Rotina ativa e descoberta do karatê
Hoje, a rotina de Laira é descrita pela mãe como comum: ela assiste a desenhos, brinca e leva uma vida ativa. “Uma criança forte e feliz”, resume Roselaine. Foi na escola que Laira teve contato com o karatê, por meio de um projeto educacional que passou a fazer parte do dia a dia da estudante, com treinos semanais ao lado dos colegas. Para Laira, a prática vai além da atividade física: o karatê representa “alegria e diversão”.
Projeto esportivo municipal
O projeto esportivo de Alto Alegre começou a partir da iniciativa de uma mãe e educadora, que levou a proposta à prefeitura após conhecer os benefícios da arte marcial para crianças e adolescentes. A ideia foi acolhida pela Secretaria de Educação e Cultura e saiu do papel em agosto de 2025. Atualmente, a iniciativa atende alunos da rede pública e da educação infantil.
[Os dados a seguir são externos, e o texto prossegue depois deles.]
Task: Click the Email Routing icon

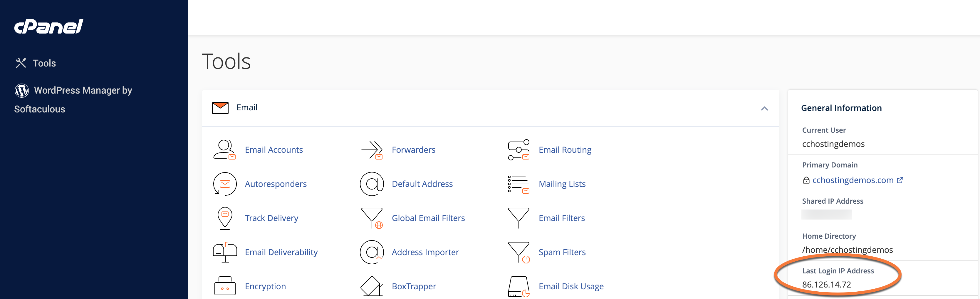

Entre os participantes, Laira chama atenção pelo empenho. Mesmo com a deficiência física, a menina se destaca pela dedicação nas aulas. Segundo a mãe, não foi necessária nenhuma adaptação para a participação dela nas aulas. O projeto informa que um dos principais desafios de Laira ainda é o equilíbrio, além do desconforto causado pelo contato direto com o tatame.
Transformação familiar
A convivência com a filha também transformou Roselaine: “Descobri que sou mais forte do que imaginava. Aprendi muito com ela, principalmente a não desistir dos nossos sonhos”, destaca a mãe.